Now about the treatment and diagnostics of cystic fibrosis in other regions. There is a wonderful center in St. Petersburg. Those brilliant doctors are our partners; they have a very good research base. In a sense, the situation there is even somewhat better than in our hospital: there is a children's department on the basis of a "multifield" hospital for adults. As the children grow, they are just transferred to the adult department of the same hospital. Therefore, the situation in that center is unique for our country: the same doctors work with the same children, and this experience is truly valuable. There are also promising centers in Ekaterinburg, Yaroslavl, and some other cities. However, judging by the parents' words, the general situation with the diagnosis and treatment of cystic fibrosis in provincial regions of Russia is sad. But I don't think we should regard all regional doctors as incompetent. Maybe they just have no money at all. Maybe they have no adequate conditions for their work. And probably the doctors who refuse to treat such children just have insufficient knowledge and experience in our field. In our hospital, there are no problems with specialists and with the research support. Of course, we also have losses, and they are painful but, unfortunately, inevitable. We are glad when specialists from various regions come to us on probation; many of them take great pains to examine children at our department and to study their case histories. There are children with different forms of the disease, and therefore it is totally senseless to study cystic fibrosis only by books and lectures. Each patient requires a special approach, and there are always numerous individual details.

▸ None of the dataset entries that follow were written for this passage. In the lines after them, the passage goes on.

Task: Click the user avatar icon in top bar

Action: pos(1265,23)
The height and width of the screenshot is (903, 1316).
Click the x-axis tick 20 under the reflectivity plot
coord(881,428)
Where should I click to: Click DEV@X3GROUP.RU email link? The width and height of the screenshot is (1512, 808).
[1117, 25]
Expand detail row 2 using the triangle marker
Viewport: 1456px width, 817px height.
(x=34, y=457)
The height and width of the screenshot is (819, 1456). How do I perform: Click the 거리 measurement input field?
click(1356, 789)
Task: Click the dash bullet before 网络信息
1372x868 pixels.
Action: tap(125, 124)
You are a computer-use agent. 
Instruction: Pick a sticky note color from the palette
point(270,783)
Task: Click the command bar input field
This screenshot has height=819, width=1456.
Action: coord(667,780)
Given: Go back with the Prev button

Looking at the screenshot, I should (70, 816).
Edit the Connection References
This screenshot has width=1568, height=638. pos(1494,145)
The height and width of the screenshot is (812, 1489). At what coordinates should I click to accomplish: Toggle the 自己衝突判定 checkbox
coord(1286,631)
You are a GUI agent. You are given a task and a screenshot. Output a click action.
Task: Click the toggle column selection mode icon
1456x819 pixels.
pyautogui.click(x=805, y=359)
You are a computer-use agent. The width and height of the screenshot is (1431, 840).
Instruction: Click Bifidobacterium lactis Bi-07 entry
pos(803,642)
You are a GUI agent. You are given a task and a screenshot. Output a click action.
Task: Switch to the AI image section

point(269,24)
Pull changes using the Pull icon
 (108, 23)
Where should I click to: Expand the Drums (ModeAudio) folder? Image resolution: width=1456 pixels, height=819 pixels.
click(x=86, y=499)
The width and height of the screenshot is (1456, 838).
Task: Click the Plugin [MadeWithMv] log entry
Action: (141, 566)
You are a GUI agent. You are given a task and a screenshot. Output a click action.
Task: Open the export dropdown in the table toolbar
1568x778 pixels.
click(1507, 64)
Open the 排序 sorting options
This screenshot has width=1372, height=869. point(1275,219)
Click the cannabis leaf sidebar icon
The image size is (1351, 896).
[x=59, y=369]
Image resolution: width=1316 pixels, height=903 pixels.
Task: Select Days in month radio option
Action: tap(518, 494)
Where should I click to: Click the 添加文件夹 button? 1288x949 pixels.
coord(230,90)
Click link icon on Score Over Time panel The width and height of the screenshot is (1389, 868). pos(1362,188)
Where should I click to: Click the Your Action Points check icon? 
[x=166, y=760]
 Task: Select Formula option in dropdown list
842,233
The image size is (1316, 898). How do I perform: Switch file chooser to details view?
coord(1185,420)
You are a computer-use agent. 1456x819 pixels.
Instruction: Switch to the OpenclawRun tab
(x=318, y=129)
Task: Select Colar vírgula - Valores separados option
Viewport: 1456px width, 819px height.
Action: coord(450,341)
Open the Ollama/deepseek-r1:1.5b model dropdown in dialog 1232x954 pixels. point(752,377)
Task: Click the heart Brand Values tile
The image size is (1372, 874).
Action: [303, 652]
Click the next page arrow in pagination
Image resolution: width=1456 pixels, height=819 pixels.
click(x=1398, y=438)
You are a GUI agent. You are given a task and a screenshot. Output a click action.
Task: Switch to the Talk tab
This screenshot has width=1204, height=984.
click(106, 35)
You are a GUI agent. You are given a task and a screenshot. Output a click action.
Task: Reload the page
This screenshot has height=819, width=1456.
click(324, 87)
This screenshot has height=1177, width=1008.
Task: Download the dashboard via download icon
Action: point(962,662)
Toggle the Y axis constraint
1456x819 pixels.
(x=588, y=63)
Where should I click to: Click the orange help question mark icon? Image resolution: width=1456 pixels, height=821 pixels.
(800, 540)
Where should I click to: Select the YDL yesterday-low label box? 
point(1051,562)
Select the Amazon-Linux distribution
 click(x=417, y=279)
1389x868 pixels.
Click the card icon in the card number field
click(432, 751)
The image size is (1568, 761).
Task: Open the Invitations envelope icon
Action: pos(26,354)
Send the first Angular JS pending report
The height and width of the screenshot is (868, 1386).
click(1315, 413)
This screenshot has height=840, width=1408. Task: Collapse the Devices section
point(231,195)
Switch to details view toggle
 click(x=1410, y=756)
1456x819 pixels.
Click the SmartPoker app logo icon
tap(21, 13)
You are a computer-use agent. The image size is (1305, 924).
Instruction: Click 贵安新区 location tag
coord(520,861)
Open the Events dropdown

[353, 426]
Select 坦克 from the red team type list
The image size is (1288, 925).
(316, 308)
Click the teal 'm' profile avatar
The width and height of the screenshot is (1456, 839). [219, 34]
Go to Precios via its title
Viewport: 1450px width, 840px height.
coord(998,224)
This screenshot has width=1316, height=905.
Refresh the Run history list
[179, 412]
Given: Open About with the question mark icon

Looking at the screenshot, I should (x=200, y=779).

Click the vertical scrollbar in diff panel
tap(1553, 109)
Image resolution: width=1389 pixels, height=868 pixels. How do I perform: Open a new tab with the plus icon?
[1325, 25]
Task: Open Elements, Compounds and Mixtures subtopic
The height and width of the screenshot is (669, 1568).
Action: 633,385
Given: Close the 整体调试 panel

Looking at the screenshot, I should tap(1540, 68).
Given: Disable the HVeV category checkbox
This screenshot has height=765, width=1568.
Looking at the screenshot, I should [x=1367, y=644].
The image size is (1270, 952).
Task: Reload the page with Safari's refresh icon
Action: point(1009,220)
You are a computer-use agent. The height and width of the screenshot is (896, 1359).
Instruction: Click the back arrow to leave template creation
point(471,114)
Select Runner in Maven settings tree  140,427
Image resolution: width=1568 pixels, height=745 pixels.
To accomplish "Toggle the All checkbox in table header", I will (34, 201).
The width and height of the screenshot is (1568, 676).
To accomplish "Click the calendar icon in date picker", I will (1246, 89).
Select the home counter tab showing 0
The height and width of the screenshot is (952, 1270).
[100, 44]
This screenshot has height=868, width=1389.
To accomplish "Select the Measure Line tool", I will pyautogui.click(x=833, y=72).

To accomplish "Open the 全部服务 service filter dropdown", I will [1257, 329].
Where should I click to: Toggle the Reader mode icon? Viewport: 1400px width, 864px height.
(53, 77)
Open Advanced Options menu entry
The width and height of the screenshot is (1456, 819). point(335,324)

Now about our collaboration with foreign colleagues. We have good friendly contacts with the St. Hampton clinic in Great Britain (Dr. P. Rolls), with German clinics, and also with Jean Chevalier, a well-known physical therapist from Belgium, who taught the staff of our research department the methods of breathing exercises for patients with cystic fibrosis. All the members of our staff participated in working visits to foreign coutries and could see how cystic fibrosis is treated abroad. The treatment is good. But actually our treatment is just as good, because the foreign specialists have taught us, and our therapeutic principles are identical to those accepted throughout the world. The only difference is that patients in developed countries receive continuous aid at the federal level; the state ensures uninterrupted supply of medicines and the whole set of vitally important substances. They include enzymes (Creon or Panzytrat), mucolytic drugs for thinning the thick secretory fluids (ACC and Pulmozyme), and modern antibiotics (Fortum, Tazicef, Ciprobay, Meronem, Tienam), because our patients are highly susceptible to infections, such as staphylococcus, Pseudomonas aeruginosa, or internal fungal diseases. Each child must necessarily have an up-to-date compression inhaler. Adequate therapy of a child suffering from cystic fibrosis costs the state about 10,000 USD per year.

If a patient receives the basic federal treatment program throughout his or her life, this child develops quite well during early infancy, gains weight, grows, and the exacerbations may be treated in time. Then the patient is taught how to live with cystic fibrosis, and such people can live to mature age. We treat patients according to the same principles as our Western colleagues, we are capable of doing the same, but unfortunately, in contrast to them, we do not have the same continuous supply of medicines. Only Muscovites are in relatively good situation, because the city government understands our problems and supplies the patients living in Moscow with mucolytics, antibiotics, and enzymes for free. Therefore, our Moscow patients demonstrate better results of functional tests and have better physical development compared to children from other regions.

Cystic fibrosis is a disease whose treatment should be started as early as possible, from the moment the diagnosis is known, and only then it will be successful. We want to treat this disease and can do it, even more so because there are good progress and good opportunities in this treatment. We have highly qualified and reliable staff. People work here for years and do not quit, and I am infinitely grateful to them.